• [ACTIONS TO TAKE]
a) Answer these questions from the methods text:
(i) How long were the cells incubated at 37 °C after the TUNEL reaction mixture was added?
(ii) What concentration of formaldehyde was used to fix the U87MG cells?
(iii) Which laser line was used for TUNEL on the confocal microscope?
b) Reproduce the part of the methods text that runs from "HL25 ([DMPC]=3.0×10^-4 M, [C₁₂(EO)₂₅]=3.33" up to and including "at 515-565 nm).".

• [GIVEN TEXT]
-----
HL25 ([DMPC]=3.0×10^-4 M, [C₁₂(EO)₂₅]=3.33 × 10^-5 M) or DMPC liposomes were added and the cells were cultured for another 48 h. Thereafter, 4% paraformaldehyde solution was added for fixation. After the removal of the formalin, the cells were washed with Hank's Balanced Salt Solution (HBSS). An impregnated solution was added and the cells were stored in darkness at 4 °C for 2 min. The cells were then washed and a TUNEL reaction mixture was added, after which, the cells were incubated at 37 °C for 60 min within a humectant box. Stained cells were observed under a confocal laser microscope (TCS-SP; Leica Microsystems, Wetzlar, Germany) with a 488 nm Ar laser line for TUNEL (detection at 515-565 nm).

Assessment of AIF by flow cytometry

U87MG cells (5.0 × 10³ cells/ml) were seeded in dishes and incubated for 24 h. They were then treated with HL25 (3.0×10^{- 4} M) and incubated for 24 h. Next, they were fixed with 10% formaldehyde for 30 min in wells, followed by incubation with anti- AIF Alexa Fluor® 488-conjugated antibody (5 μg/ml) (Abcam plc, Cambridge, UK) in a shaded box at 4 °C for 1 h. Stained U87MG cells were analyzed by flow cytometry.
-----
• [THE DATA]
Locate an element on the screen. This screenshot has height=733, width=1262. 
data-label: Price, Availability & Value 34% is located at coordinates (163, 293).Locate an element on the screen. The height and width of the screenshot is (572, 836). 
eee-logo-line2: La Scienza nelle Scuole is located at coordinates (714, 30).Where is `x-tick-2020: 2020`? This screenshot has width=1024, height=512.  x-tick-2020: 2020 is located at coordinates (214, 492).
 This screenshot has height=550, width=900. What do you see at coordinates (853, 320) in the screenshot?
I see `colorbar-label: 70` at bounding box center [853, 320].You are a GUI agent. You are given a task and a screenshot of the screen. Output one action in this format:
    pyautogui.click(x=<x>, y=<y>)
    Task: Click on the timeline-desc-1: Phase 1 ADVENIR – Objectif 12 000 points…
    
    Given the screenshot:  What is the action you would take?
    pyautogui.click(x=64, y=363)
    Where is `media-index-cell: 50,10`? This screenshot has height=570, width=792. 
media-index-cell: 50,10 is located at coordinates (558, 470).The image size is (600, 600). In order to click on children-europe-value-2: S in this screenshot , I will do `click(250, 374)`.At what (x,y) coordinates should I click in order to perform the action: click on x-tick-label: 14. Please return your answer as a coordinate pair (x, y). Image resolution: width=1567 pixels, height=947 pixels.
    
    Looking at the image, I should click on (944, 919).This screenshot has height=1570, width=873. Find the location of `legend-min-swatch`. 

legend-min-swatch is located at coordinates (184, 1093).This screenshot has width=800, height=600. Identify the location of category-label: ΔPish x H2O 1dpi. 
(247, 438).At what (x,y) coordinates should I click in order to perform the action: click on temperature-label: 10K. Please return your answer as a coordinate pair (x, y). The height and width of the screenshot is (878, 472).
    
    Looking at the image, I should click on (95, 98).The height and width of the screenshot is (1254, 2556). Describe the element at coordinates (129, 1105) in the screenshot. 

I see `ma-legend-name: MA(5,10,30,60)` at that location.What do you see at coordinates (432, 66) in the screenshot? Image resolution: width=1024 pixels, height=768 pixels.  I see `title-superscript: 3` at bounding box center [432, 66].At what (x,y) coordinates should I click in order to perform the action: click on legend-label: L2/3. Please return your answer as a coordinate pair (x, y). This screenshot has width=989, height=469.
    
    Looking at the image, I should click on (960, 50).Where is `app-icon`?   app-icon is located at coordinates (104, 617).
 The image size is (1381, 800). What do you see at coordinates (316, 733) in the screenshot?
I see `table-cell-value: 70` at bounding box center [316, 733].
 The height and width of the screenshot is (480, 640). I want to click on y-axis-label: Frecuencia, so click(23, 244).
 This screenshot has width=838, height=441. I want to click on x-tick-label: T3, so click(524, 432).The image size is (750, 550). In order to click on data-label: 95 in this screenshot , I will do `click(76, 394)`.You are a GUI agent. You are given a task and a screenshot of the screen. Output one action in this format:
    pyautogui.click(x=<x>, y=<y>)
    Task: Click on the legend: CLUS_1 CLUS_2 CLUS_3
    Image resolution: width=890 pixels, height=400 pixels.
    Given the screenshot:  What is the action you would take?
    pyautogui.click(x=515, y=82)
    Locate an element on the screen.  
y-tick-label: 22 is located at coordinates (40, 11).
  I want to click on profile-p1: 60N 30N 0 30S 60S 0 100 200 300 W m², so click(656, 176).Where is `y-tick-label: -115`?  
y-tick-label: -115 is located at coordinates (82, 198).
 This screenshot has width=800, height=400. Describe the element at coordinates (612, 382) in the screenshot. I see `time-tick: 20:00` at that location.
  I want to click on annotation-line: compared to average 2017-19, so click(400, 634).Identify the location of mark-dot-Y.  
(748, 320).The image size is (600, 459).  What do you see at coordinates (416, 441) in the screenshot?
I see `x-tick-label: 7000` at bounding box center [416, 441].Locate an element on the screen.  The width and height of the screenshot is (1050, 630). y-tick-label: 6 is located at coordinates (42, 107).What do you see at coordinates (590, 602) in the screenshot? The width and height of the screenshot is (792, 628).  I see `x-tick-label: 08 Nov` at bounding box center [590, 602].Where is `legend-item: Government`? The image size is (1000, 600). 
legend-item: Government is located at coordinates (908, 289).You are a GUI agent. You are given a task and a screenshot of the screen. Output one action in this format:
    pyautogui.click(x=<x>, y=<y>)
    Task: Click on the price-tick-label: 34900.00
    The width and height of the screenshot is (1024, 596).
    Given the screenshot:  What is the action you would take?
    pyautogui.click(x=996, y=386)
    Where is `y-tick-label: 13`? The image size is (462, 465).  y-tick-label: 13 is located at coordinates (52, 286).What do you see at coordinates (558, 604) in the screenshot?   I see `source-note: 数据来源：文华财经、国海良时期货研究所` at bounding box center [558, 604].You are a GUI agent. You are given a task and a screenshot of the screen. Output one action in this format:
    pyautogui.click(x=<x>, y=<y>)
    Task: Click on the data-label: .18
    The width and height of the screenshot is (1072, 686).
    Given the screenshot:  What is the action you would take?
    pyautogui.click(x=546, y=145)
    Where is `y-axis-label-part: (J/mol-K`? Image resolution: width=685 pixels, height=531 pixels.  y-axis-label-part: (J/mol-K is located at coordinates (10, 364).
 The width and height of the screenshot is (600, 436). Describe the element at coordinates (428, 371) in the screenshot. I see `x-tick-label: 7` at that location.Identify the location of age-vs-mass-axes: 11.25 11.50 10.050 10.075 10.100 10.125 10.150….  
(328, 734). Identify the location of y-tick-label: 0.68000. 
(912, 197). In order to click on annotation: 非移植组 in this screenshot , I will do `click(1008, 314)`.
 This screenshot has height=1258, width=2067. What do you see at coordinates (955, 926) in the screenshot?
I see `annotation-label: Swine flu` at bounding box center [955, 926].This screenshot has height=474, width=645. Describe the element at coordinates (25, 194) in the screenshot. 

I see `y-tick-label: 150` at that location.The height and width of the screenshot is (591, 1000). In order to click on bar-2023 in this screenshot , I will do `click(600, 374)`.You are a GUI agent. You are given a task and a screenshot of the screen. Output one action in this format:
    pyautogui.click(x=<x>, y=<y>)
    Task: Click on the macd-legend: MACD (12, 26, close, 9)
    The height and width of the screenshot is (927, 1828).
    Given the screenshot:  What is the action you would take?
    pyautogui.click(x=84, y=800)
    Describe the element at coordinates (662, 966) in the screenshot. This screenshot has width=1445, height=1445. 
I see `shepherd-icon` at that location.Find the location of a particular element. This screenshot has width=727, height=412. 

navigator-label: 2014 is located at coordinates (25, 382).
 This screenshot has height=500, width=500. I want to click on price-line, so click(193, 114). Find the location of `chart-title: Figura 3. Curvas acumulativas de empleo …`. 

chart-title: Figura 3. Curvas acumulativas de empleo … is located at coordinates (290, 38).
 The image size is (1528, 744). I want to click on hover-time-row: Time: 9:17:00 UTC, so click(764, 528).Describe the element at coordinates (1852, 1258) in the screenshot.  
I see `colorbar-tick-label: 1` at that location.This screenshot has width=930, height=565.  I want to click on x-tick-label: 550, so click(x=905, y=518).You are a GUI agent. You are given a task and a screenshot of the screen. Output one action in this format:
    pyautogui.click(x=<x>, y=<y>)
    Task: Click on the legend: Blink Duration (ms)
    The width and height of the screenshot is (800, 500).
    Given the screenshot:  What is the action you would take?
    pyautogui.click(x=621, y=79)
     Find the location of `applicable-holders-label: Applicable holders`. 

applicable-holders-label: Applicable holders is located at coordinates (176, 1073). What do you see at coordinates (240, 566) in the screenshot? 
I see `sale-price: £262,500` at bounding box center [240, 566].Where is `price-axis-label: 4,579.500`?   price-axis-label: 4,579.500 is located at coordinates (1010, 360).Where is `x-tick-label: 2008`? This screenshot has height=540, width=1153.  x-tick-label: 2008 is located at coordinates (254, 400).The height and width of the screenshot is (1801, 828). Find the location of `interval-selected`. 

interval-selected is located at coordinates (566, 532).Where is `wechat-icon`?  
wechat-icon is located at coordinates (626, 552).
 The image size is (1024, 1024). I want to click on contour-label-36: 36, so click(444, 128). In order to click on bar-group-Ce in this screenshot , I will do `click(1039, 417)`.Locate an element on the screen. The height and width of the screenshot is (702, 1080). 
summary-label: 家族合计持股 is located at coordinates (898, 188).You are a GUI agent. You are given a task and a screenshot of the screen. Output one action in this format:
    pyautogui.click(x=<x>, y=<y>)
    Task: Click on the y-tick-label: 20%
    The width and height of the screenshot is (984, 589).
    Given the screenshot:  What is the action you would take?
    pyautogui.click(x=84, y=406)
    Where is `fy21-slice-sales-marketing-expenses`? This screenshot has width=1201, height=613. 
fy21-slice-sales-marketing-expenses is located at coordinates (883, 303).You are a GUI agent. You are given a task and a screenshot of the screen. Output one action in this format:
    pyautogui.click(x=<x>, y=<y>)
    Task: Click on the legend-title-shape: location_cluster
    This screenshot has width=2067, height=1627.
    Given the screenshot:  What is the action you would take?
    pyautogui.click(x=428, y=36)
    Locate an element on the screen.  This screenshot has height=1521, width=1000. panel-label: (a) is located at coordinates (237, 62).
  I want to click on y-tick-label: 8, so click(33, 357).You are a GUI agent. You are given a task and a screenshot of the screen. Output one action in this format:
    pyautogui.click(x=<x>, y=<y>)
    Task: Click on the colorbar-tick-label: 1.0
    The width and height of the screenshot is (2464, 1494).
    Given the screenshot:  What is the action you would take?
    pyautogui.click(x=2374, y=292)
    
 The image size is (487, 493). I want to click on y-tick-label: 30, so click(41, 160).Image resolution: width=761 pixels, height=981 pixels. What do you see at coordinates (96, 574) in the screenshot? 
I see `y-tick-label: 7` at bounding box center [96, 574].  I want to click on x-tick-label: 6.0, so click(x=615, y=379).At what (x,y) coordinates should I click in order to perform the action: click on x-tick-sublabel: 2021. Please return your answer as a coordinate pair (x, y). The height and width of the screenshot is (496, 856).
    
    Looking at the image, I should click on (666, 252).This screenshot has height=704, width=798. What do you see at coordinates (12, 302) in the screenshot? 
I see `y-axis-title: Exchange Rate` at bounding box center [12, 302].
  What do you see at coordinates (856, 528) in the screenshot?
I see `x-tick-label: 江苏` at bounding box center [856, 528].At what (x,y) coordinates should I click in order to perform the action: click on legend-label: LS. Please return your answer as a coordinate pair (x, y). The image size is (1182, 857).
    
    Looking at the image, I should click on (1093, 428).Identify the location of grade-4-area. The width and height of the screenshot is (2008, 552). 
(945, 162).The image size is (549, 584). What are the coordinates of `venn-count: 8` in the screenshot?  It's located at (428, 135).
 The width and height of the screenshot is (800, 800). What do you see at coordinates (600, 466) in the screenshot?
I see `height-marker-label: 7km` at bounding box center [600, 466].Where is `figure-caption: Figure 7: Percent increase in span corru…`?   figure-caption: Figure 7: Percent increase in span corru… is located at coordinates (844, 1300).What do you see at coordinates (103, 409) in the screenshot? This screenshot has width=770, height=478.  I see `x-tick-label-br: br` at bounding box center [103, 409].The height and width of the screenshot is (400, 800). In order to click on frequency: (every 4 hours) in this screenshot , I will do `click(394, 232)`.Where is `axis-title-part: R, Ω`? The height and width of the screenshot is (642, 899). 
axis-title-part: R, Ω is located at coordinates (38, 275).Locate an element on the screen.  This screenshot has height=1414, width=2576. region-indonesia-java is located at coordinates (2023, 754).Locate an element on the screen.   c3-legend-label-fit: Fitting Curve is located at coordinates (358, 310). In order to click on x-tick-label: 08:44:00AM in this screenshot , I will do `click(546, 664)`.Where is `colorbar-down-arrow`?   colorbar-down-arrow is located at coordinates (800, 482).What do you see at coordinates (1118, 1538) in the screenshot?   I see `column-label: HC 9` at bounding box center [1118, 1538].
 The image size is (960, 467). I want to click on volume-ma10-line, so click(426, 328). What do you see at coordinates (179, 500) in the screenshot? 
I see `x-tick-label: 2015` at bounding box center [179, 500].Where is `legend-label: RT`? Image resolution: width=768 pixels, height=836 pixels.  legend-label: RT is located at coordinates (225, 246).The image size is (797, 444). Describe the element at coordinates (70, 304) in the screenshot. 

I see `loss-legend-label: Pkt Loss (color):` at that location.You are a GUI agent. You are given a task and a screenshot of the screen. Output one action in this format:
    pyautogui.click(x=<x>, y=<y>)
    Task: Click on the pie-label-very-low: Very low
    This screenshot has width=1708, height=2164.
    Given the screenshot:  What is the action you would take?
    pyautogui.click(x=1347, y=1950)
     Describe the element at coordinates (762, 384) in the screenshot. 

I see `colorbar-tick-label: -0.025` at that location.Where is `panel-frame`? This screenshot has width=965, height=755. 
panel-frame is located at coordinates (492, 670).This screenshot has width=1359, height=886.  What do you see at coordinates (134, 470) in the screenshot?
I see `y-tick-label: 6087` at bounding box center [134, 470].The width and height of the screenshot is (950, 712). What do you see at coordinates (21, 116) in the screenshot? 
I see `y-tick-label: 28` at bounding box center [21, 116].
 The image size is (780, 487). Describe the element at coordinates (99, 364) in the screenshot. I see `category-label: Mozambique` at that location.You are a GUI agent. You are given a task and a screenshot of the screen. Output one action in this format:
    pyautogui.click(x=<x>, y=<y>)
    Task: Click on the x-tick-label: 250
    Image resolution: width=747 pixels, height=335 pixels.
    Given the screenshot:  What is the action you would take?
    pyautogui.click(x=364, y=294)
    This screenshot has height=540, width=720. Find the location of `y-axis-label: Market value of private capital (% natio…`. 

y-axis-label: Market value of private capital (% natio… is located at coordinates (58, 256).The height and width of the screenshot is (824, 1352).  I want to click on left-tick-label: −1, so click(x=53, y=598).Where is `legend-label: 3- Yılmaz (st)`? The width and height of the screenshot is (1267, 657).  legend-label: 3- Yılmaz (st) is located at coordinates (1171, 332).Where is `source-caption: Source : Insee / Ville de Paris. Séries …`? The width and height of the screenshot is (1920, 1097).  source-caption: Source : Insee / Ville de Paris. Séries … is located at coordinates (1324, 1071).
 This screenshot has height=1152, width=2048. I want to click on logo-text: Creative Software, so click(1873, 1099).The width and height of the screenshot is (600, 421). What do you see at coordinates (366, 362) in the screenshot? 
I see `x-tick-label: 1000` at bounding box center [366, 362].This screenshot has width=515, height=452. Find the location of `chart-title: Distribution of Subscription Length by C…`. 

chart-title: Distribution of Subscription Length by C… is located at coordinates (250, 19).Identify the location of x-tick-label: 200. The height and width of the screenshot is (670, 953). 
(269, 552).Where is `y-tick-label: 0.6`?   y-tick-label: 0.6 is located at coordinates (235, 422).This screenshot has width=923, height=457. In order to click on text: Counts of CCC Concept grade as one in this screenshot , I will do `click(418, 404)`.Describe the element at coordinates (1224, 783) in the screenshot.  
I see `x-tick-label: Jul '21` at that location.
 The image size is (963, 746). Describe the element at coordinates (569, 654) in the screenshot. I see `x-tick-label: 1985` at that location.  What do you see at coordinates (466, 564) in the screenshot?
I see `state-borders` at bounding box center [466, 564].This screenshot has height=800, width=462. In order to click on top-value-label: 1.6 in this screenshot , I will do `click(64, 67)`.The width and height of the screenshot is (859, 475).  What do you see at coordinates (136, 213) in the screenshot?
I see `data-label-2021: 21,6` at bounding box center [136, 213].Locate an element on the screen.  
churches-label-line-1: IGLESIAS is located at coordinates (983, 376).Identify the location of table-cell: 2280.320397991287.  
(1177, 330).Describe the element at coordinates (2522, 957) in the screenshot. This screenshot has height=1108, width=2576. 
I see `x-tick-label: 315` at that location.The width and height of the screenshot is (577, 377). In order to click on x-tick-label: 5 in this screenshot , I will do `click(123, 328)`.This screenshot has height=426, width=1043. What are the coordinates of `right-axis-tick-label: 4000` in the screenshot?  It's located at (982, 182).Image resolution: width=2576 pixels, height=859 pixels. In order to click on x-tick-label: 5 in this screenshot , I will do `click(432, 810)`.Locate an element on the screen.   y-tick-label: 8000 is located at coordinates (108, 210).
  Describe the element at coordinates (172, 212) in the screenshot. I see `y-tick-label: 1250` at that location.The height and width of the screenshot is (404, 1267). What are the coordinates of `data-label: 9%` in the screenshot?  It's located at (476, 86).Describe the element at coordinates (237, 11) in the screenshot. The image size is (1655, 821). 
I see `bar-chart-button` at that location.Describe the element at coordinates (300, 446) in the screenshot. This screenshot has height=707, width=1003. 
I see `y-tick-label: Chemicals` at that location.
-----
• [ANSWERS TO THE PROBLEMS]
a)
(i) 60 min
(ii) 10%
(iii) A 488 nm Ar laser line

b)
HL25 ([DMPC]=3.0×10^-4 M, [C₁₂(EO)₂₅]=3.33 × 10^-5 M) or DMPC liposomes were added and the cells were cultured for another 48 h. Thereafter, 4% paraformaldehyde solution was added for fixation. After the removal of the formalin, the cells were washed with Hank's Balanced Salt Solution (HBSS). An impregnated solution was added and the cells were stored in darkness at 4 °C for 2 min. The cells were then washed and a TUNEL reaction mixture was added, after which, the cells were incubated at 37 °C for 60 min within a humectant box. Stained cells were observed under a confocal laser microscope (TCS-SP; Leica Microsystems, Wetzlar, Germany) with a 488 nm Ar laser line for TUNEL (detection at 515-565 nm).